Lack of access to a high-quality curriculum and to advanced courses contributes specifically to the achievement gap in mathematics. Classrooms that serve low-income and minority students are much more likely to focus on basics and emphasize instruction that focuses on repetition, practice, and mastering basic arithmetic, Nasir reported from her reading of the research. These conditions have been exacerbated by the recent focus on high-stakes testing, as districts serving nonmainstream students often follow curriculum and instructional practices that have been characterized as teaching to the test in an attempt to increase student scores on
state-mandated assessments. As a consequence, the students are provided with fewer opportunities to engage with complex mathematical ideas.
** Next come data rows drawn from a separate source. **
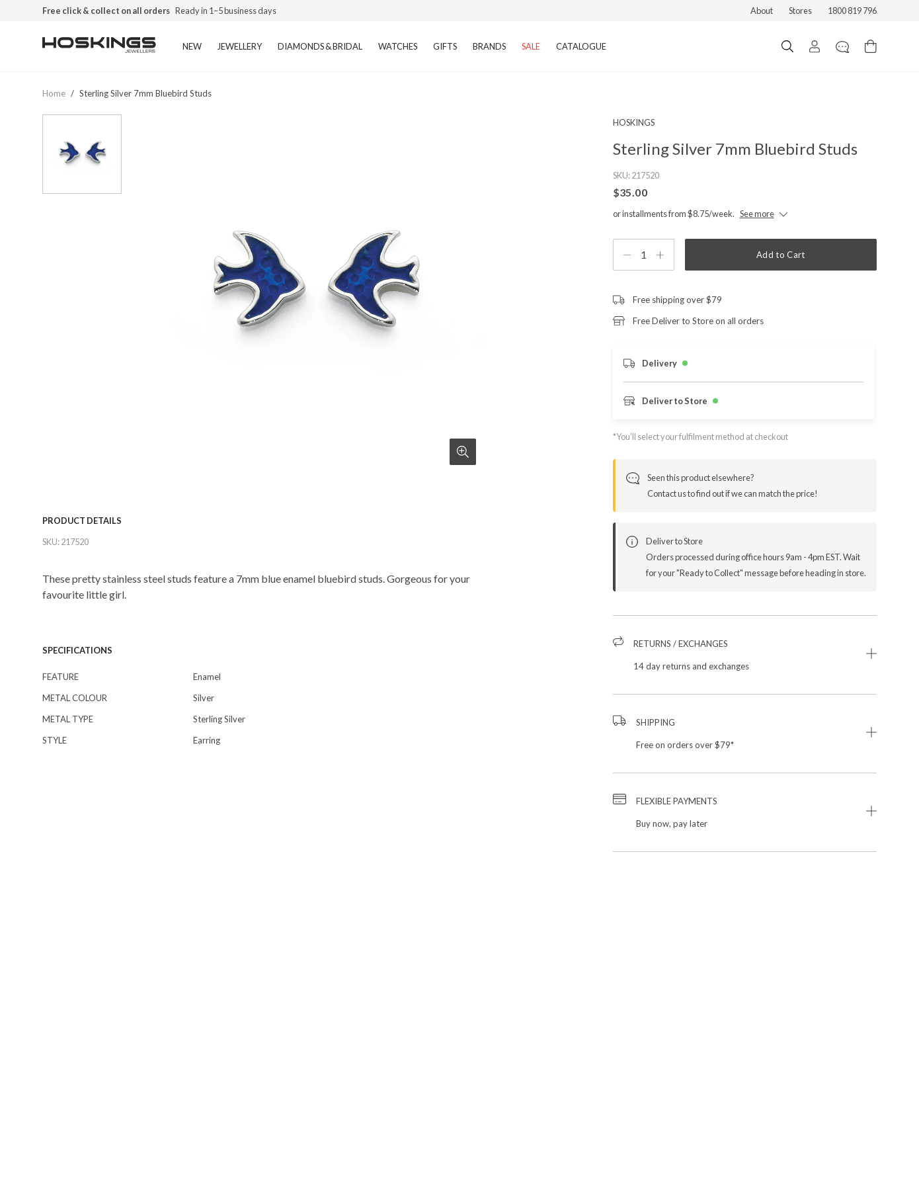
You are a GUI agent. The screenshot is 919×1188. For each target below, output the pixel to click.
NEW (192, 46)
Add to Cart (780, 254)
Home (53, 93)
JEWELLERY (240, 46)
Students with limited English proficiency may be compelled to repeat material they have already learned when they are placed in low-track classes because of their language skills. In addition, because English language learners often switch into their dominant language to engage with higher-level mathematics content, studying only in English before they are fluent may obstruct their access to rich mathematical content. Nasir’s own and other research also suggests that students’ mathematics learning is also influenced by positive and negative stereotypes and role models, which shape their expectations about who is likely to succeed in mathematics.
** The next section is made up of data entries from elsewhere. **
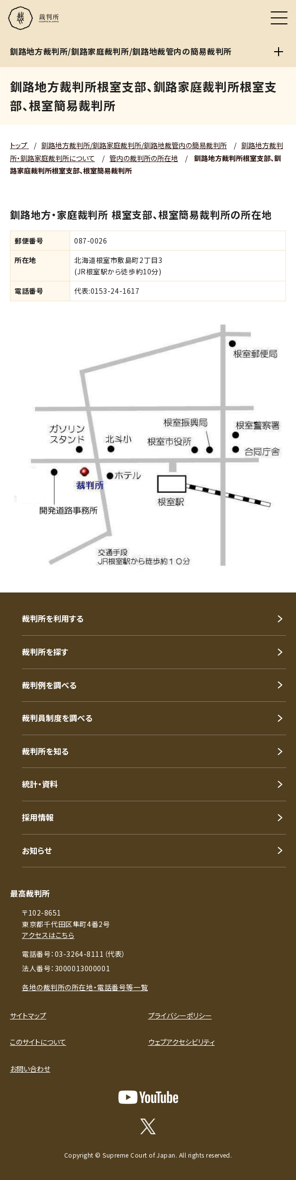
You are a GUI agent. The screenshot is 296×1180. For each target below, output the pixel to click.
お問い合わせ (30, 1069)
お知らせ (37, 850)
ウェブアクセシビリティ (181, 1042)
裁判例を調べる (49, 685)
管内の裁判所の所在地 (143, 158)
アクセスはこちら (48, 935)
The small body of research that compares more and less successful strategies for teaching mathematics to nonmainstream groups highlights two points, Nasir added. The first is that a high-quality curriculum that presents cognitively demanding tasks and builds conceptual understanding and reasoning skills helps students build their skills and become “facile with multiple mathematical representations and multiple solution strategies.” Second, classroom practices that foster student-centered discourse and free exploration of mathematical ideas, while addressing multiple kinds of abilities, also help marginalized students learn. “Teachers in successful classrooms find ways to disrupt traditional notions of mathematical competence, such as speed,” Nasir explained, “and find ways to assign competence to students who have in the past been unsuccessful in mathematics—for example, by pointing out that particular students ask really good questions.”
Additional descriptive research also suggests the importance of approaches in which teachers connect to students’ cultural and social backgrounds and focus on building strong relationships with students. This work indicates that when mathematics teachers view equity as a shared mission and work together to “disrupt” the achievement gaps, Nasir said, they are more likely to be successful than when they work on their own.
Nasir used a case study of a California high school she called Railside (to protect students’ and faculty members’ privacy) that has developed very successful equity practices to illustrate some of the main points she found in the literature. Railside is a large, urban, comprehensive high school with a large nonmainstream student population: it is 80 percent nonwhite, 25 percent of the students are English language learners, and 30 percent qualify for free or reduced-price lunches.
In the late 1990s, Railside abandoned tracking in mathematics. All incoming 9th graders were given the same algebra course, and the school adopted what the staff called a “multi-ability” curriculum, in which
TABLE 3-2 Results for Railside School and Two Comparison Schools (in percentage)
|Result or Factor||Railside||Comparison Schools|
|Students scoring “basic” or better on California Standards Test*||49||41|
|Seniors in advanced mathematics classes (calculus and precalculus)||41||27|
|Students who “like mathematics”||74||54|
|Students interested in mathematics-related careers||39||5|
*For information about the California Standards Test, see California Department of Education (2011).
SOURCE: Nasir et al. (2011), data from Boaler and Staples (2008). Reprinted with permission.
instruction in a single classroom could develop a range of mathematical skills. Interviews with Railside teachers showed that they see mathematics teaching as a complex system, Nasir explained: “They work in iterative ways with one another to solve the teaching problems that come up in their classroom. It is not a static approach, but rather a fluid approach [in which] they adapt to the students that are in their classrooms.”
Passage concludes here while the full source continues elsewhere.